Spoiler: el guion se rompió hace tiempo y nadie nos avisó.

Basta con intentar mantener la atención durante veinte minutos sin mirar una pantalla, o ver cómo un algoritmo que no conocemos nos predice el estado de ánimo antes de que nos levantemos de la cama, para entender que de “soberanos” nos queda bastante poco. Ni la mente es tan nuestra, ni las máquinas son tan inofensivas, ni el planeta está particularmente interesado en seguir siendo nuestro render decorativo.

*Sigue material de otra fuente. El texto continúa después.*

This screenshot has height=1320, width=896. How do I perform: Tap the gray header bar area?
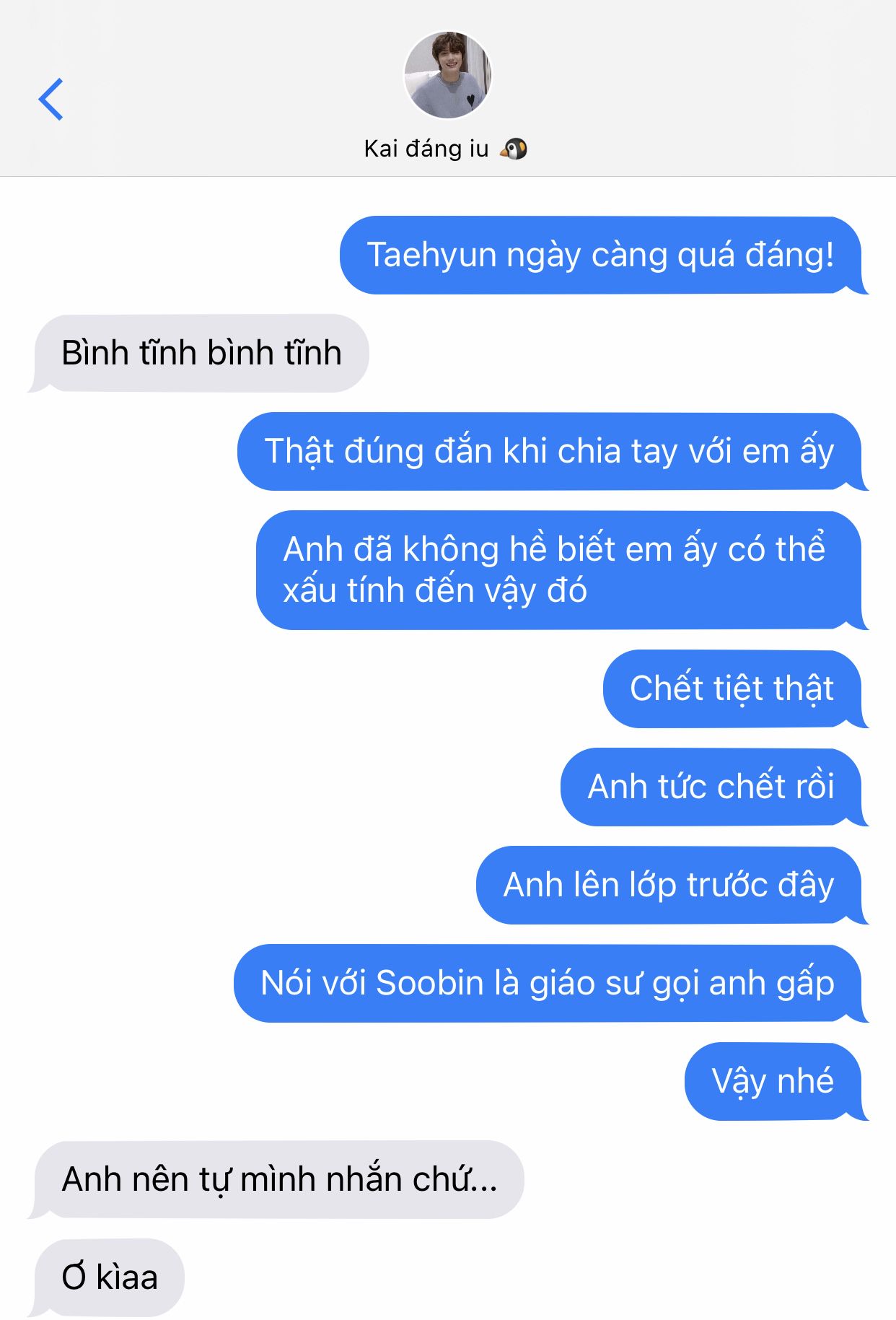(x=448, y=88)
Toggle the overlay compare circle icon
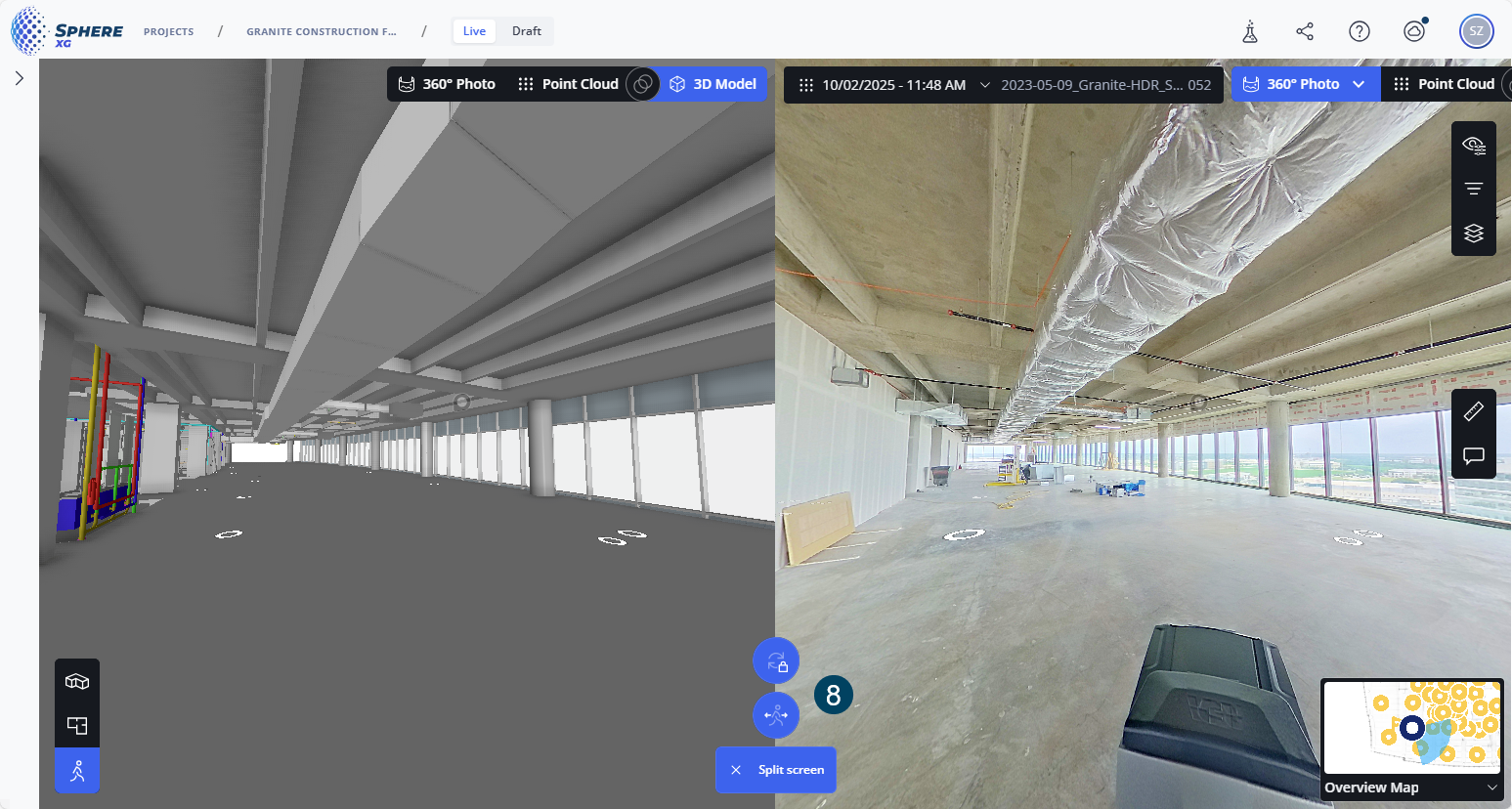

Esta serie de 8 artículos no es un seminario de filosofía académica ni un manifiesto futurista con olor a silicona. Es, más bien, un diario de campo sobre la sospecha de que nos quedamos con el mapa equivocado. Una revisión sin solemnidad de cómo la carne, el código, los virus y la infraestructura nos tienen moldeados desde hace rato mientras nosotros seguimos creyendo que tenemos el control del control remoto.

Las 8 etapas del desmonte

Para no aburrirnos con la teoría pura, nos vamos a meter al taller a desarmar la ficción por partes:
  1. Bajar de la cima: Cómo aceptar que no eres el Rey León del planeta sin entrar en una crisis existencial antes del desayuno.
  2. La ilusión de la frontera: De cómo nos inventamos que “la naturaleza” y “la cultura” eran dos cosas distintas para sentirnos especiales.
  3. La prótesis invisible: Tu teléfono no es una herramienta; es la mitad de tu lóbulo frontal y se te olvida dónde lo dejaste.
  4. Ciborgs de banqueta: Olvídate de Robocop; la hibridez real es tomar café instantáneo mientras un feed de datos te dicta qué sentir hoy.
  5. La trampa de la inmortalidad: Desmontar el circo del optimismo tecnofuturista que te vende el elixir de la juventud en formato de suscripción mensual.
  6. ¿Humano según quién?: Un repaso a las letras pequeñas del “Hombre Universal” (spoiler: el molde le quedaba chico a casi todo el mundo).
  7. Cuando las cosas toman la palabra: De cómo los virus, los algoritmos y el clima deciden tu agenda de la semana mejor que tú.
  8. Ética para un mapa roto: ¿Cómo quedar bien con el entorno cuando descubres que la “naturaleza humana” nunca existió?

Así que tómate el café mientras puedas y acepta la invitación. Al final, dejar de ser los protagonistas del show no es el fin del mundo; es apenas la oportunidad de dejar de actuar en una obra pésimamente escrita y empezar a mirar, por fin, hacia el resto del reparto.